[Opening Data extract section]
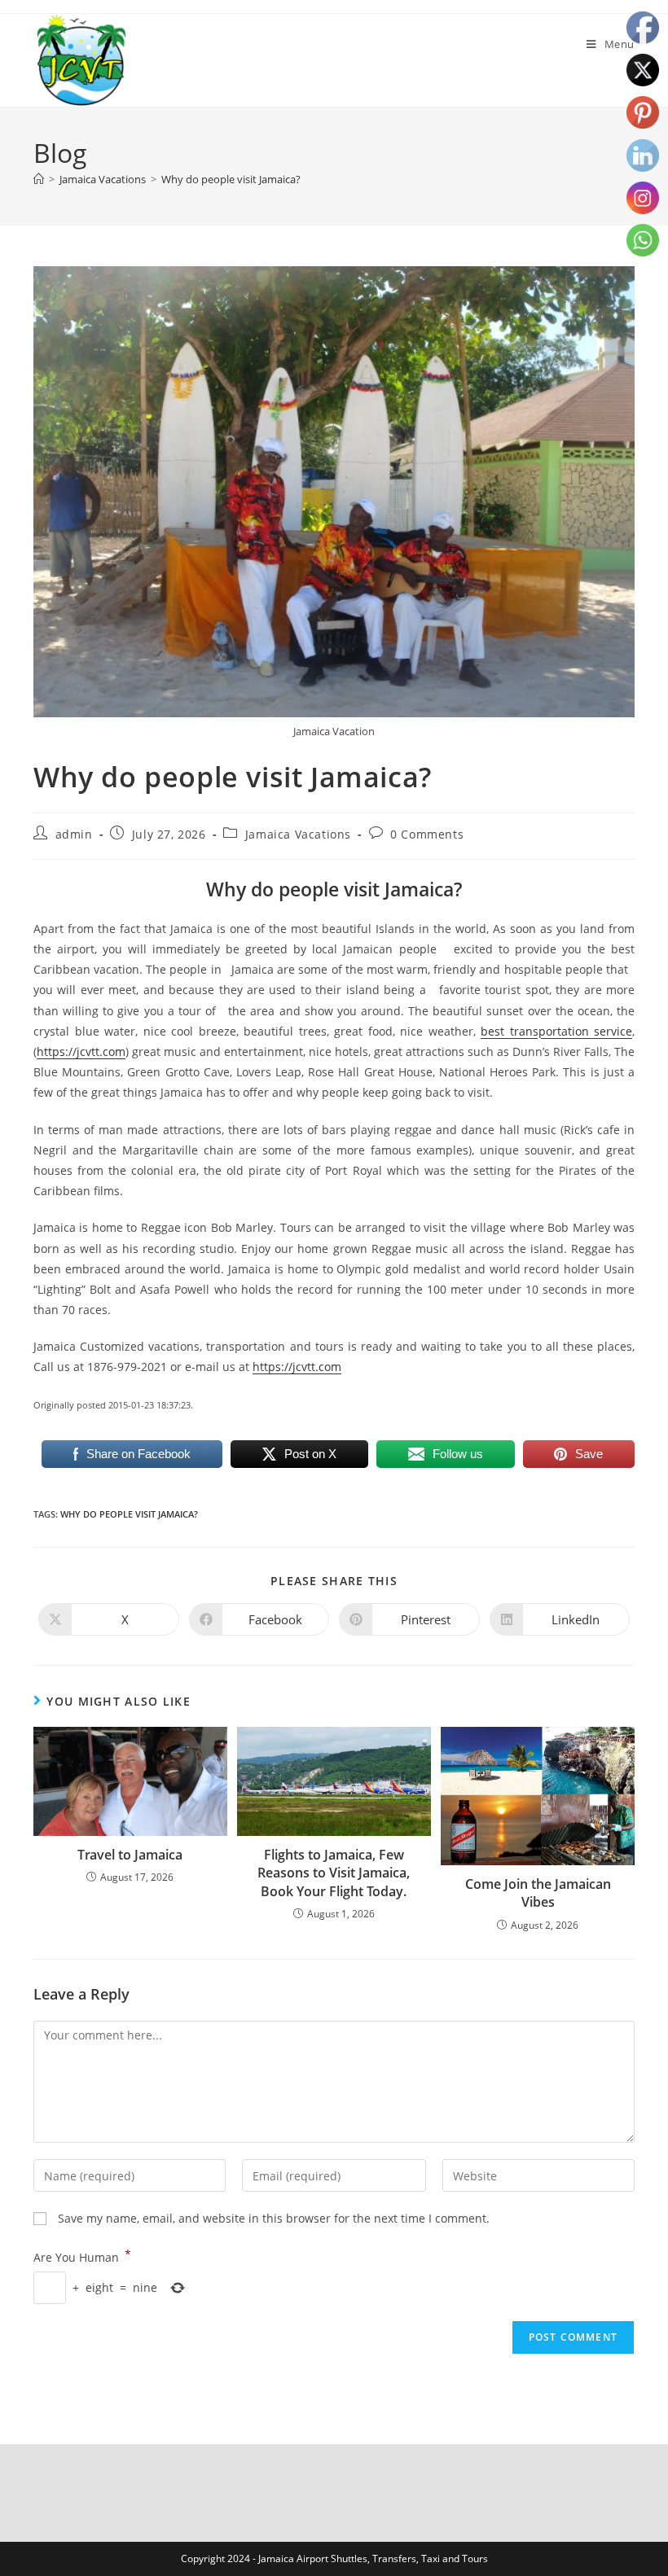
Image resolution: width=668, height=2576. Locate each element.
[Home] (38, 179)
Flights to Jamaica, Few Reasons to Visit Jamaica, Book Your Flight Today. (333, 1873)
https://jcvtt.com (81, 1051)
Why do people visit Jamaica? (231, 179)
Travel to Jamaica (129, 1855)
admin (74, 834)
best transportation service (556, 1031)
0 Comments (427, 834)
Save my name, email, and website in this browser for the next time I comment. (274, 2218)
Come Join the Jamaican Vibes (538, 1893)
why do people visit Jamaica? (129, 1514)
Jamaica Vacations (298, 834)
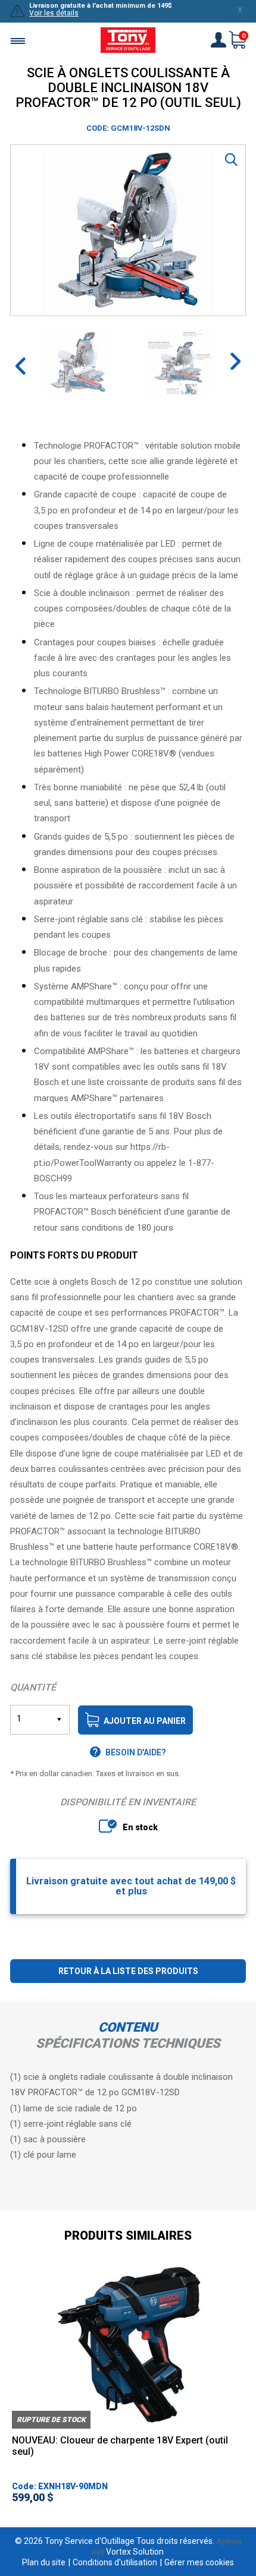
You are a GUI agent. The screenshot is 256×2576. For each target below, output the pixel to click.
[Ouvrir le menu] (18, 41)
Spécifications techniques (128, 2043)
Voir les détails (54, 13)
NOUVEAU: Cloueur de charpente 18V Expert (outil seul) (120, 2446)
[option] (128, 230)
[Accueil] (128, 41)
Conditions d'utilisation (115, 2562)
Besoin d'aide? (135, 1752)
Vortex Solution (135, 2551)
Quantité (33, 1687)
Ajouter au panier (145, 1721)
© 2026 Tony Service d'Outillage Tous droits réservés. (114, 2541)
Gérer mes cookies (199, 2562)
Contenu (128, 2027)
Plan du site (43, 2562)
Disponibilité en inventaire (128, 1802)
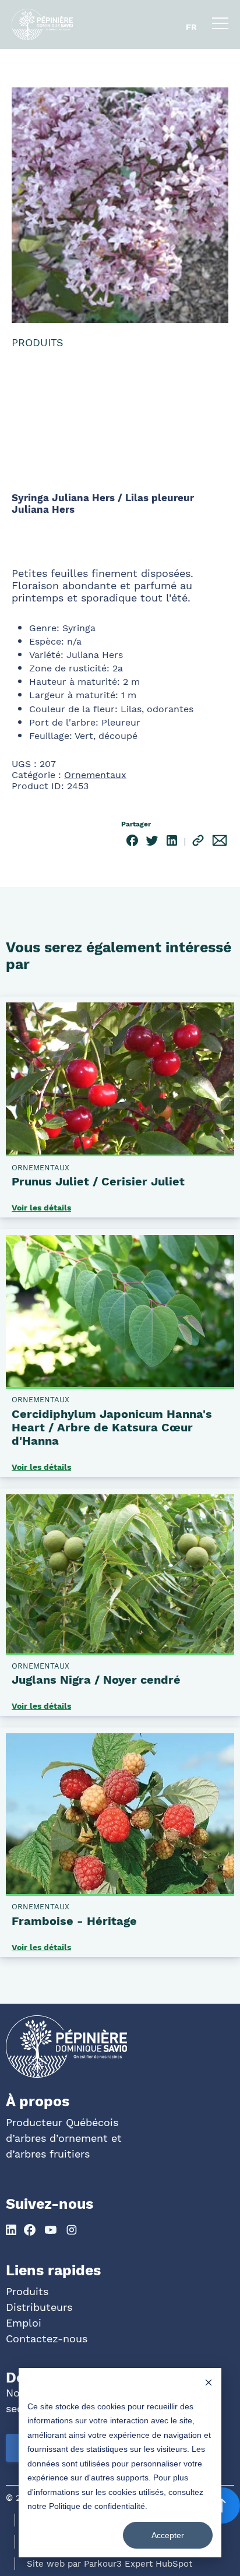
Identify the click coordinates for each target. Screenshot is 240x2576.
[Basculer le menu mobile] (220, 25)
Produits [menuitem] (27, 2291)
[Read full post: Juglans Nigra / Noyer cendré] (120, 1651)
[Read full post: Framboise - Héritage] (120, 1892)
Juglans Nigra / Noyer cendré (96, 1680)
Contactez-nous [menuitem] (46, 2338)
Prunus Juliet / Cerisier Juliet (98, 1181)
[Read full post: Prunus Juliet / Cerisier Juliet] (120, 1152)
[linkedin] (172, 841)
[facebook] (132, 841)
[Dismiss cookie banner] (208, 2384)
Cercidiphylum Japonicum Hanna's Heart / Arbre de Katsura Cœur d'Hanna (112, 1427)
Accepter (167, 2535)
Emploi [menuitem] (23, 2323)
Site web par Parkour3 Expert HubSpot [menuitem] (109, 2564)
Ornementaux (95, 774)
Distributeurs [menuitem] (39, 2307)
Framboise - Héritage (74, 1921)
[Closing Data extract section]
**Your instructions**
Show each line of the material holding "post".

**Output for this task**
[Read full post: Juglans Nigra / Noyer cendré] (120, 1651)
[Read full post: Framboise - Héritage] (120, 1892)
[Read full post: Prunus Juliet / Cerisier Juliet] (120, 1152)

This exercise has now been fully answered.